Displaced by the expensive addition is the Haunted Shack, a tongue-in-cheek take on the cheesy roadside tourist attractions once common along highways like Route 66. Tours conducted since 1954 by employees playing the part of “Slanty Sam” featured optical illusions like water running uphill.

Even when founder Walter Knott, a former boysenberry farmer, added the Shack to his Ghost Town collection of Wild West buildings, the attractions it parodied were disappearing. Interstate highways were spreading across America, and Disneyland was to open just off the Santa Ana Freeway a year later.
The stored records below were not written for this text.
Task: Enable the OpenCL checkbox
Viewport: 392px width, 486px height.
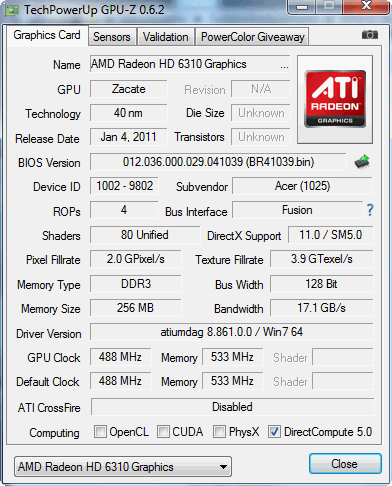Action: coord(100,431)
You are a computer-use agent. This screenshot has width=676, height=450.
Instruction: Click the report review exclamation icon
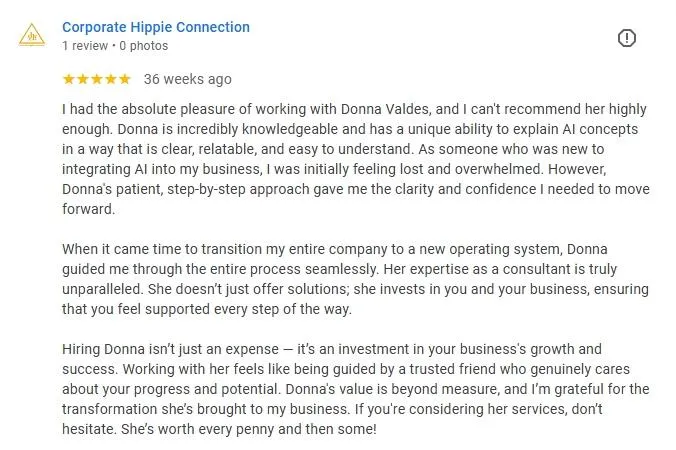(626, 38)
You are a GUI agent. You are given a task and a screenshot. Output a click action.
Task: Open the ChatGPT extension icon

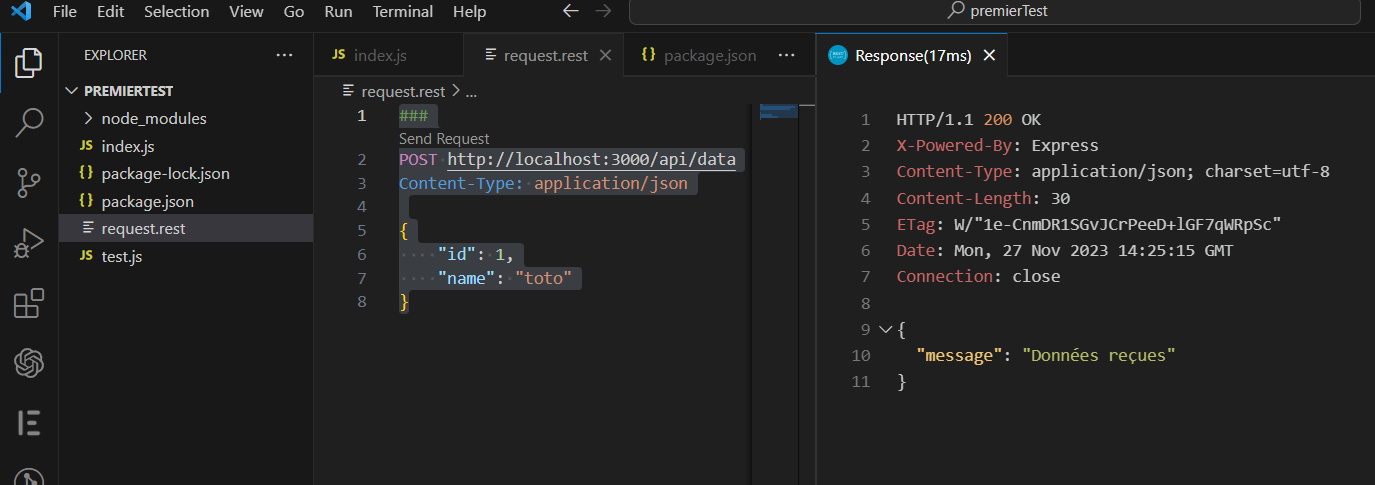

By this year, the dusty old Shack was deemed too expensive to repair and upgrade for wheelchair access. Knott’s closed it early this month with no public announcement--a decision Falfas acknowledged was unpopular among many of the park’s longtime fans.

“Its significance was that it had history,” he said. “But no one was visiting it. It was some hokey stuff, and it just wasn’t a good fit anymore. Even on the busiest summer days there were never long lines for it.”

Like most Skycoasters, Knott’s new ride will get its own name. The one at Cedar Fair’s flagship park, Cedar Point in Sandusky, Ohio, is called Ripcord; a small version at Pharaoh’s Lost Kingdom in Redlands goes by Hysteria.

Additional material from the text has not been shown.